# Your assignment:
Identify and pull out each line of the entries in which "navigation" occurs.

# Data for this exercise:
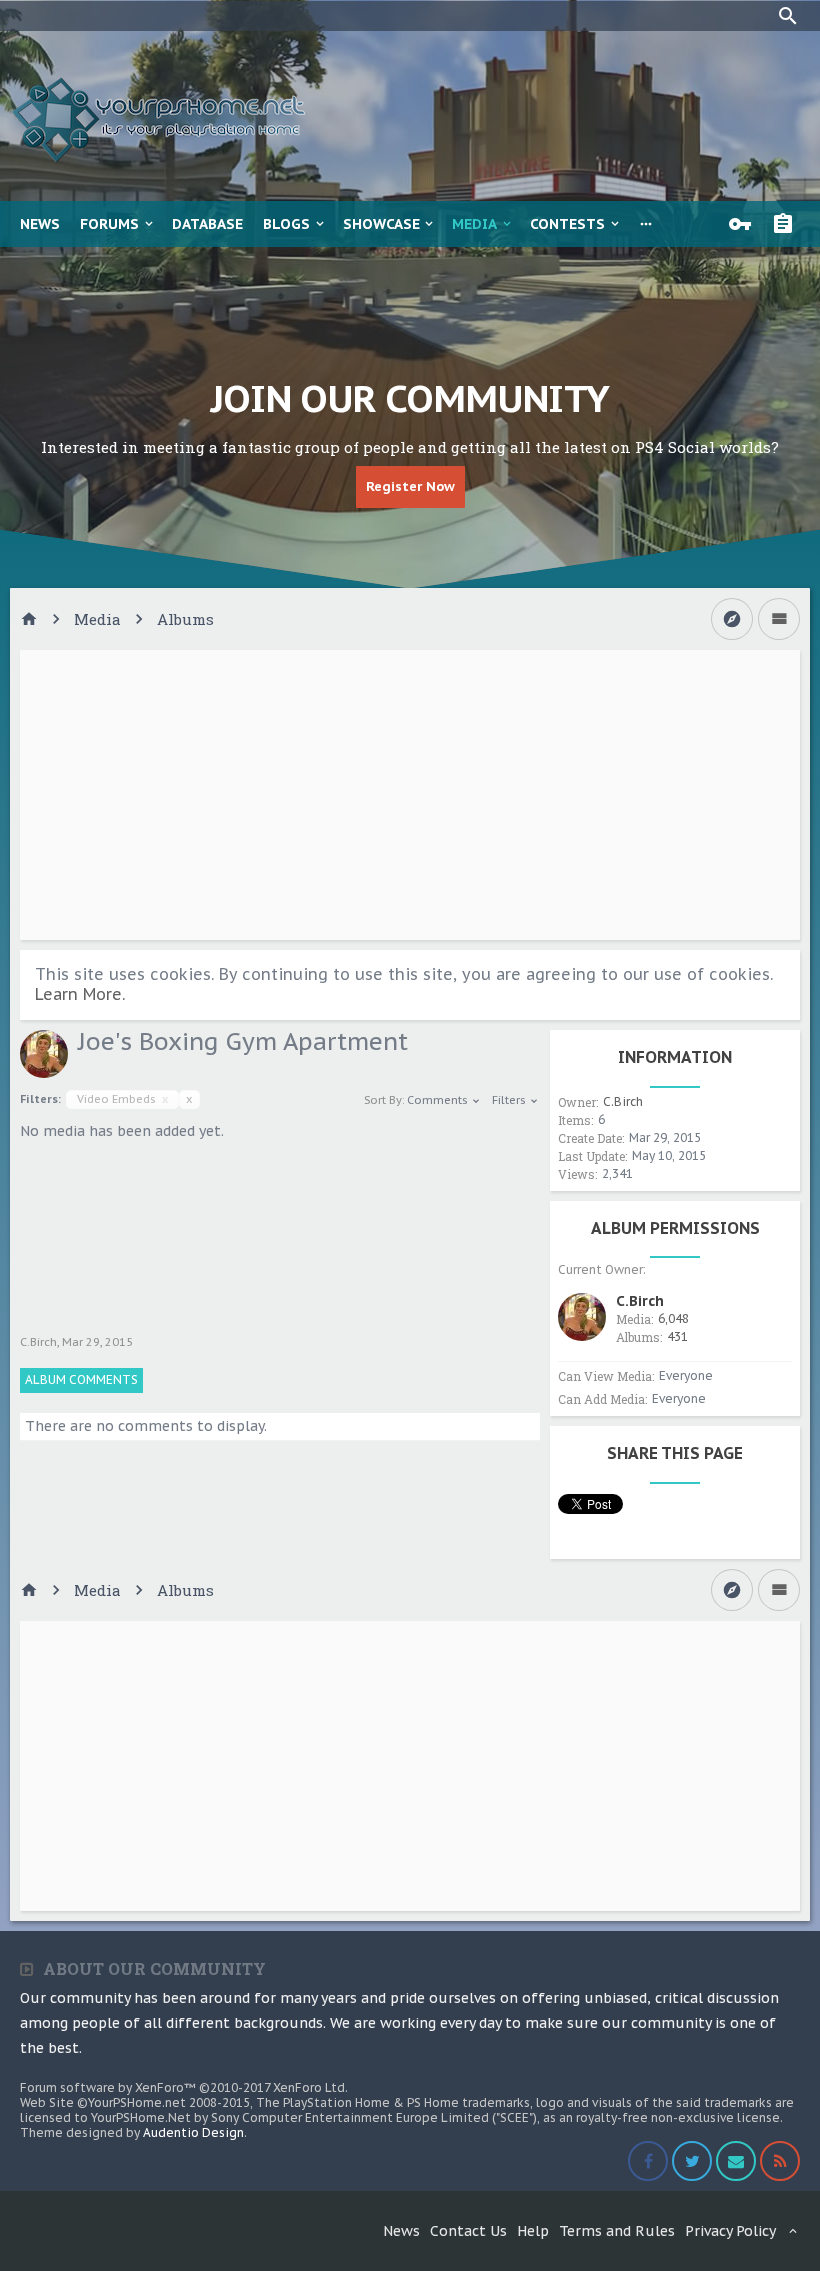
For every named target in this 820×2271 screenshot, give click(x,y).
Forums (109, 224)
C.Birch (38, 1342)
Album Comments (81, 1379)
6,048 (673, 1318)
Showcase (381, 224)
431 (677, 1336)
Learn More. (80, 994)
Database (207, 224)
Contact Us (468, 2231)
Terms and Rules (617, 2231)
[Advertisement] (410, 795)
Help (533, 2231)
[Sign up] (788, 224)
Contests (567, 224)
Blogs (286, 224)
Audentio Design (193, 2132)
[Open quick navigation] (732, 619)
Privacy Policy (730, 2231)
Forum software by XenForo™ (184, 2087)
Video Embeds (122, 1099)
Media (474, 224)
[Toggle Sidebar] (779, 619)
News (40, 224)
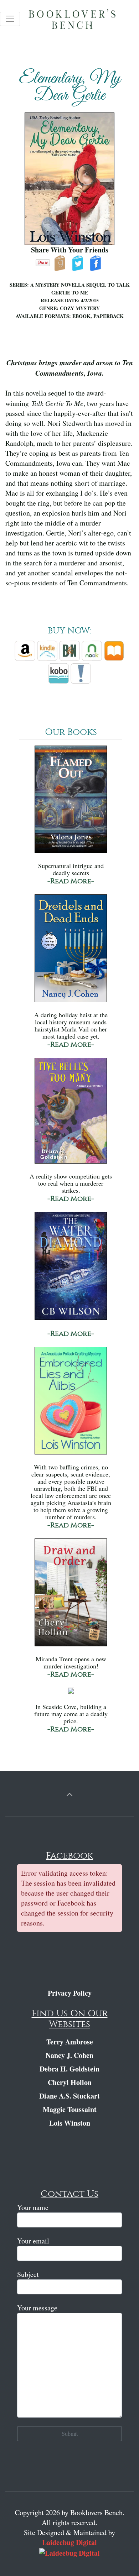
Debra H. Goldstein (69, 2069)
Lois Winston (69, 2123)
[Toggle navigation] (10, 19)
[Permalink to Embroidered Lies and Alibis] (70, 1404)
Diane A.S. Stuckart (69, 2096)
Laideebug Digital (69, 2542)
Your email (33, 2241)
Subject (28, 2274)
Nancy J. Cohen (69, 2055)
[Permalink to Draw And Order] (70, 1596)
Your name (32, 2207)
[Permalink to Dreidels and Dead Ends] (70, 952)
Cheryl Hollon (70, 2082)
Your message (37, 2308)
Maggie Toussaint (70, 2109)
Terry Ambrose (69, 2042)
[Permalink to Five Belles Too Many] (70, 1114)
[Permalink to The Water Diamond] (70, 1269)
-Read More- (70, 881)
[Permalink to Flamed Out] (70, 803)
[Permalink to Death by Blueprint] (70, 1694)
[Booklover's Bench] (80, 21)
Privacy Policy (70, 1993)
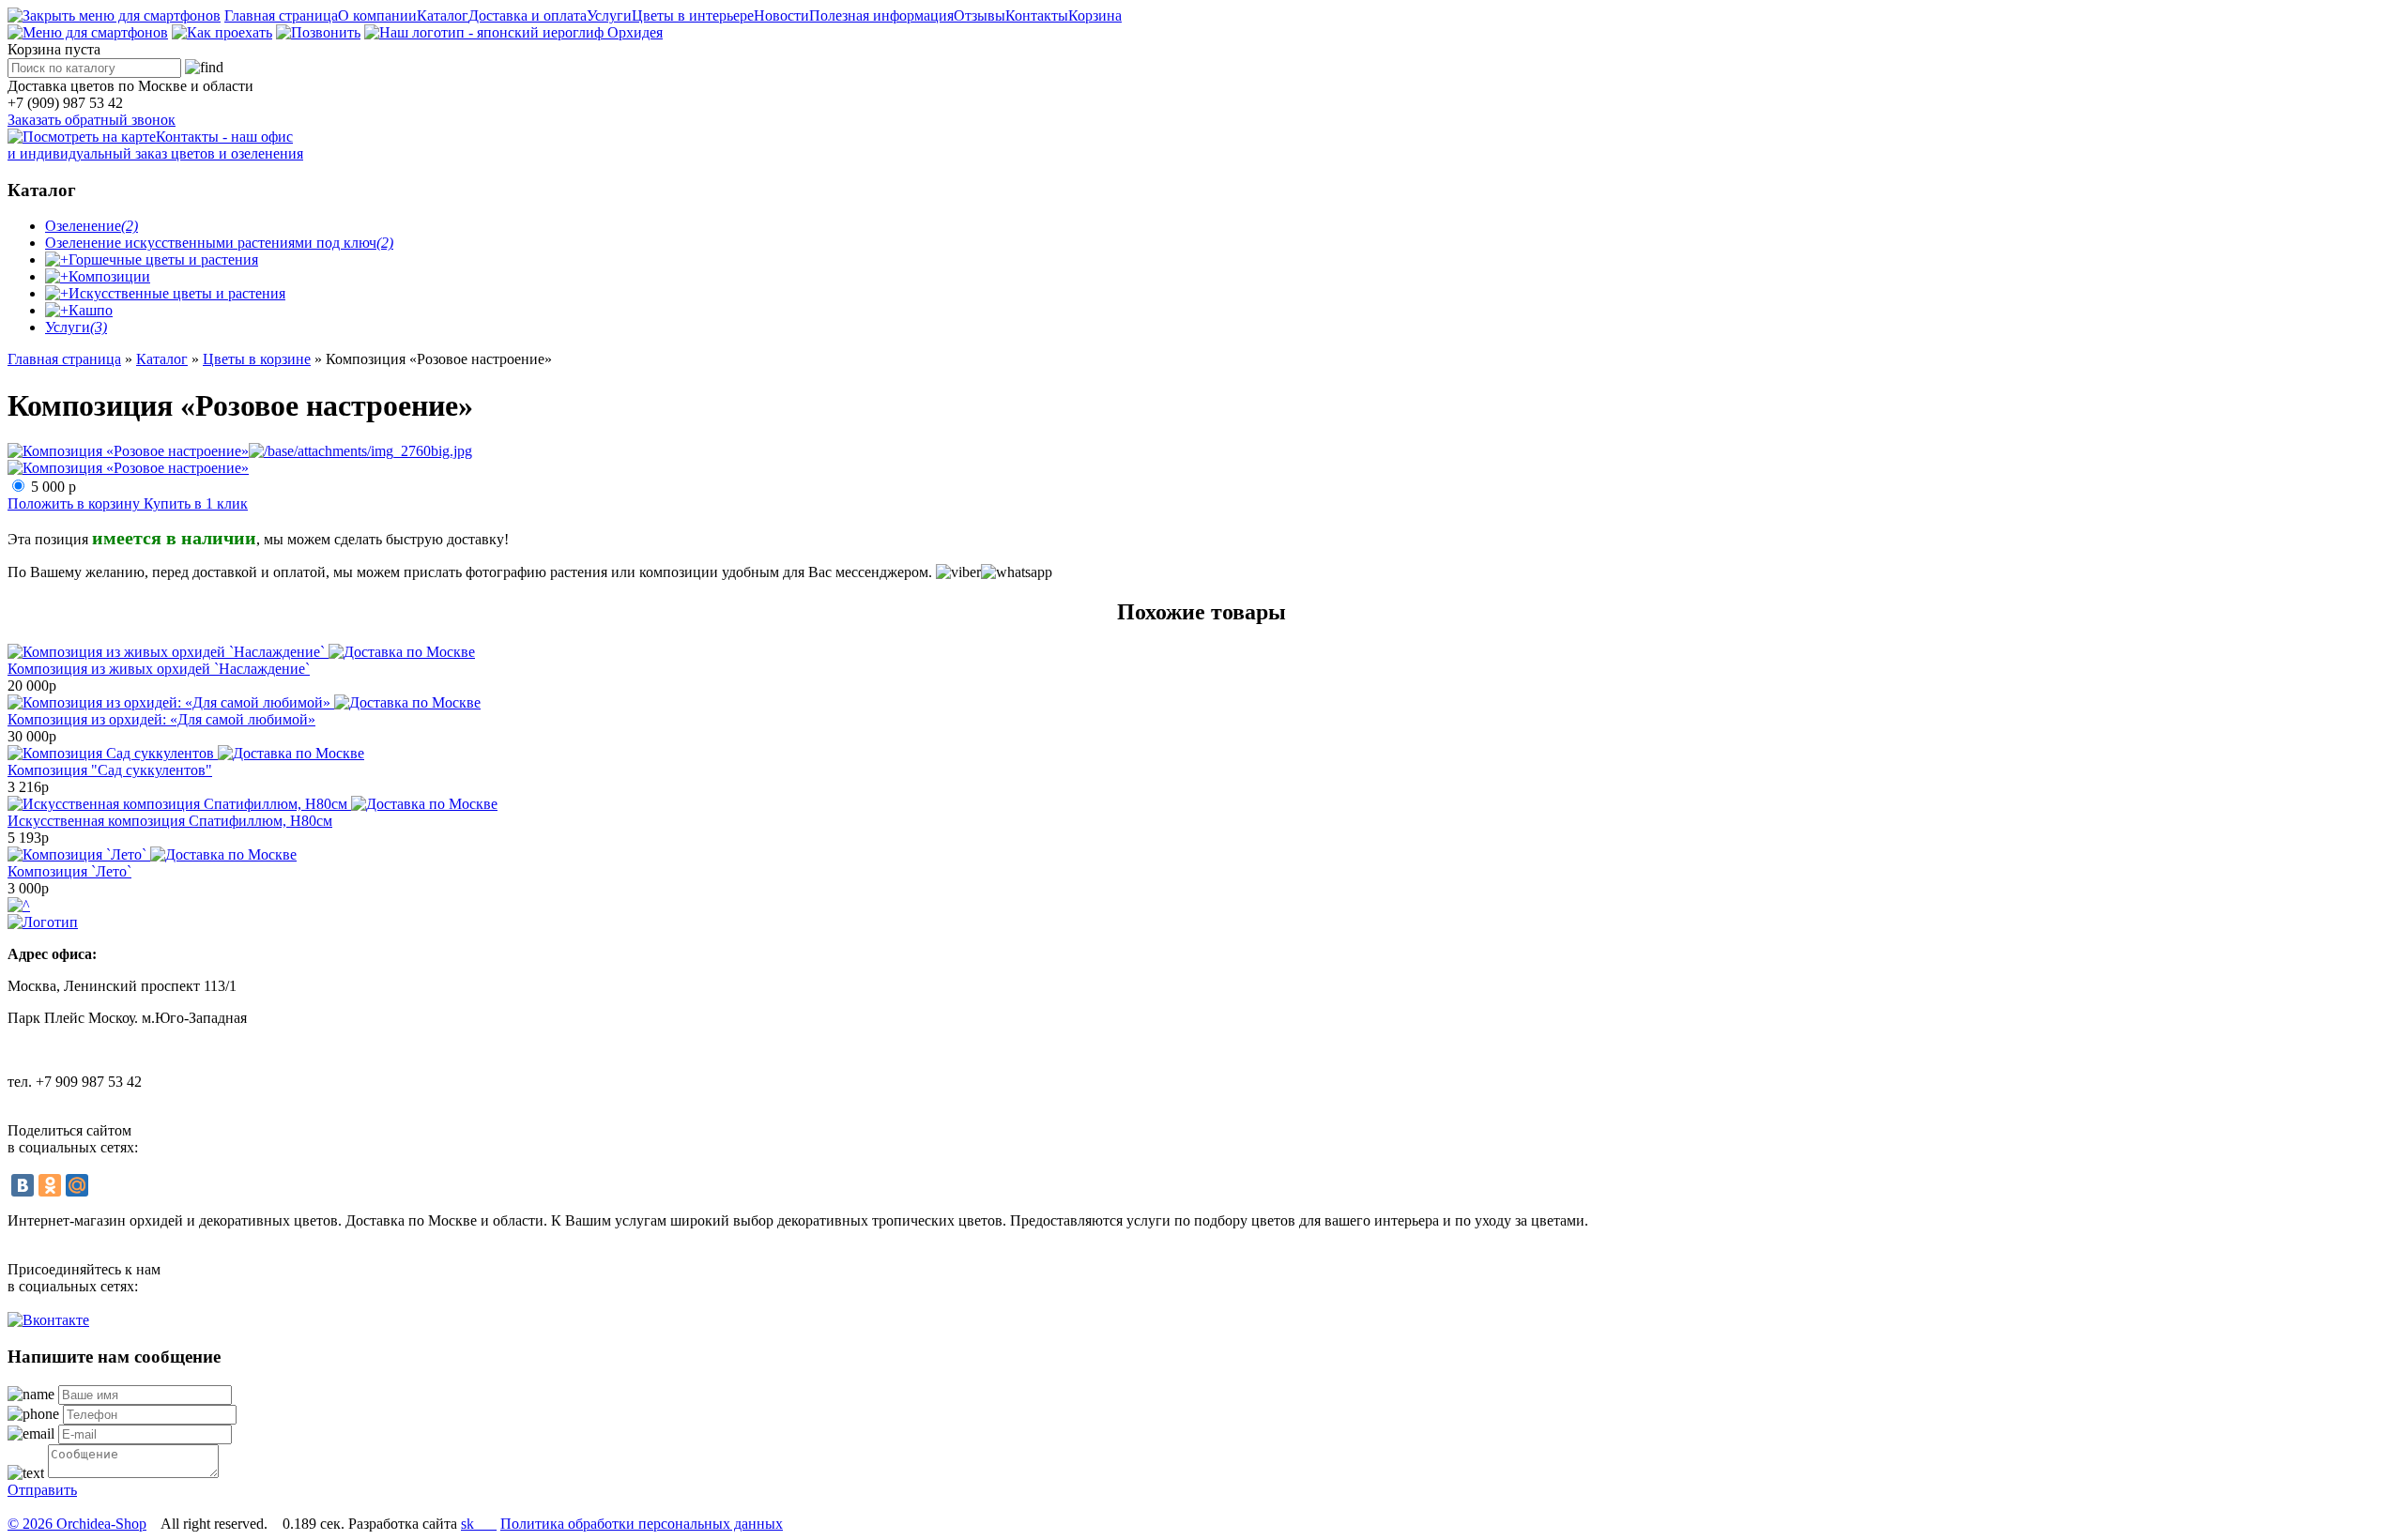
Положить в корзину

# Response:
[Open quick navigation] (732, 619)
[Toggle navigation] (10, 19)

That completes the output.